Vallées calchaquies.

Ces paysages ne sont sans doute pas uniques, chacun allant de sa comparaison avec le grand canyon du Colorado, les vallées de l'Atlas Marocain, les gorges de Petra…, mais ils sont suffisamment somptueux pour justifier leur classement comme Patrimoine de l'Humanité. L'ocre rouge des rochers se retrouve certes en maints endroits de la planète, mais peu de paysages sont aussi vastes, leurs couleurs aussi variées, leur diversité aussi grande. Près de Purmamarca, surplombant le village de Maimara, l'un de ces ensembles rocheux dénommé " la palette du peintre ", juxtapose de façon harmonieuse toute la gamme des ocres du rouge au jaune, des camaïeux de gris, tantôt bleutés, tantôt foncés, comme gris de Payne, des blancs écrus, et surtout des verts, caressés par le soleil comme arc en ciel ou aurores boréales. 

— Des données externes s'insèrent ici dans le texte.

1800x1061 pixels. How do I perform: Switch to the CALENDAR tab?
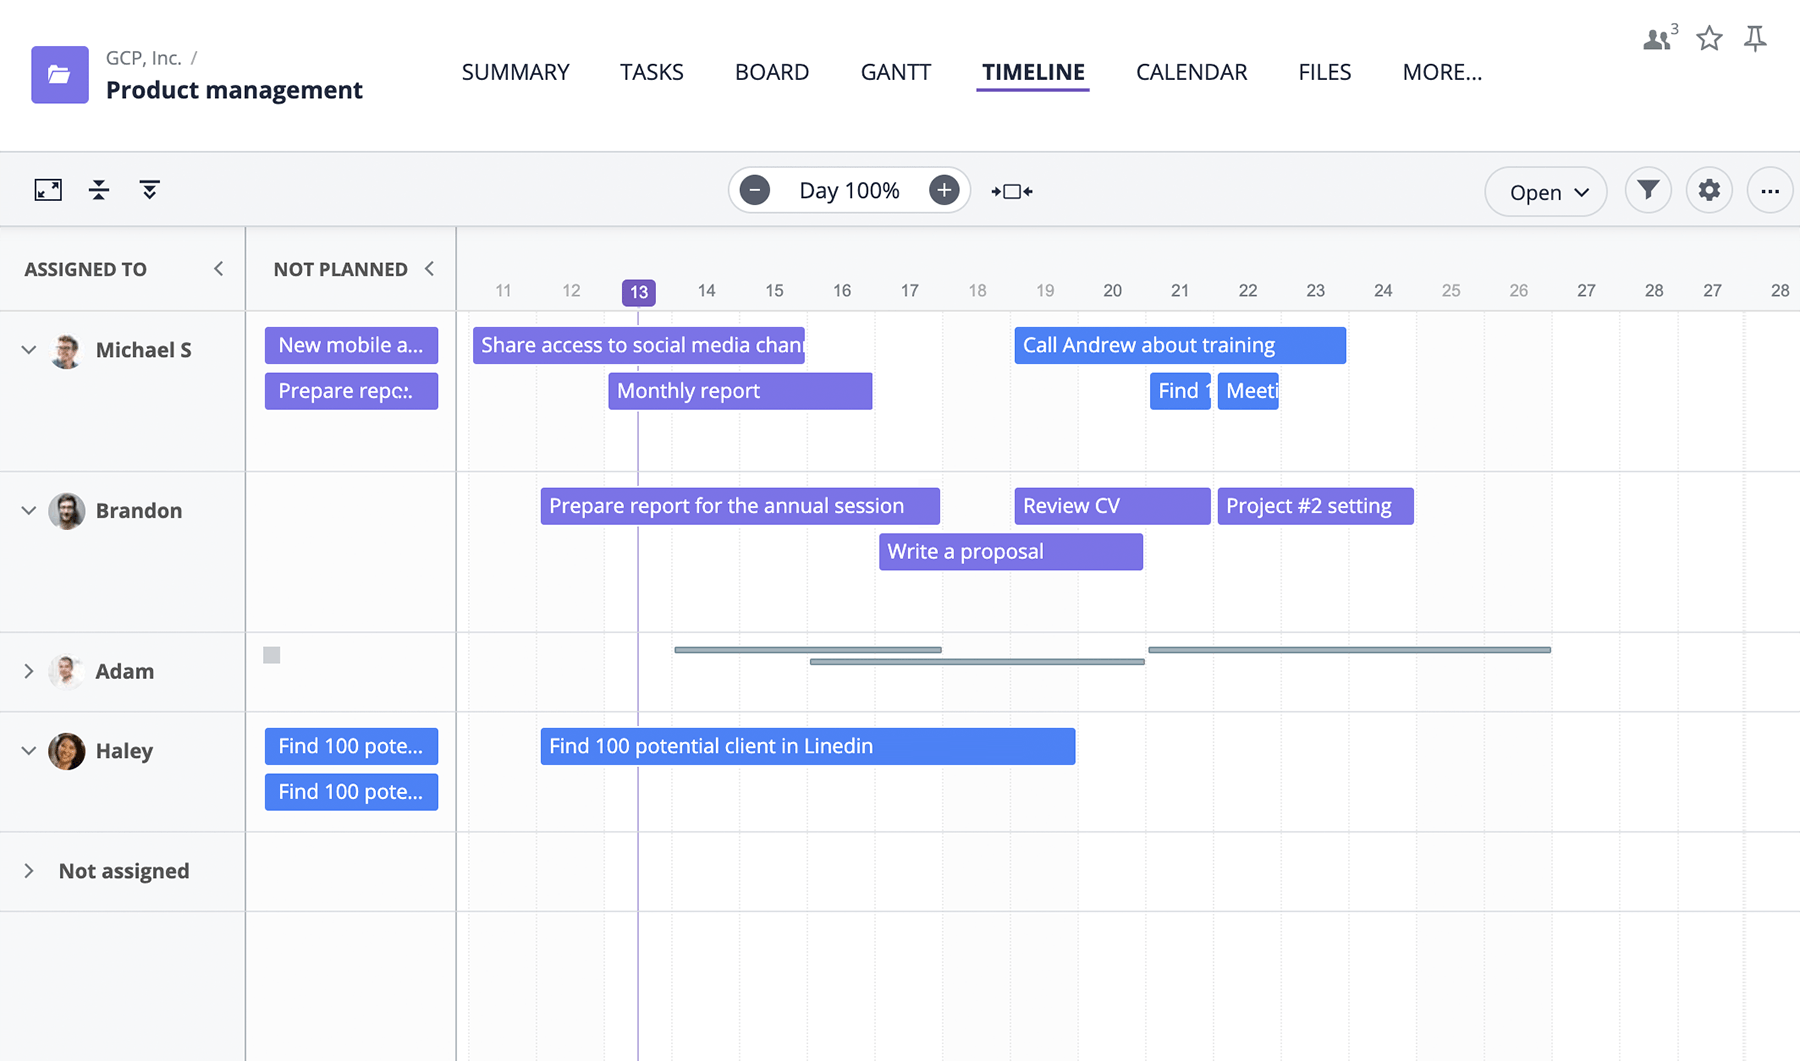point(1191,72)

Arrivé tardivement à Purmamarca, j'effectuais au pas de charge une promenade, pompeusement baptisée " trek " par mon guide, dans le Cerro de las Sietes Colores, la colline aux sept couleurs autour de la petite ville, alors que le soleil commençait à disparaître derrière les crêtes. Parmi les vallons rocheux aux arêtes tranchantes, une fantasmagorie de couleurs jouait tantôt de tendres verts tilleul dans l'ombre naissante des fonds  de vallée, contrastant avec le rouge des crêtes encore éclairées par le soleil couchant. A chaque minute, à chaque pas, lumière et couleurs changeaient, pour finir par se fondre dans une ombre grise, prélude à la nuit.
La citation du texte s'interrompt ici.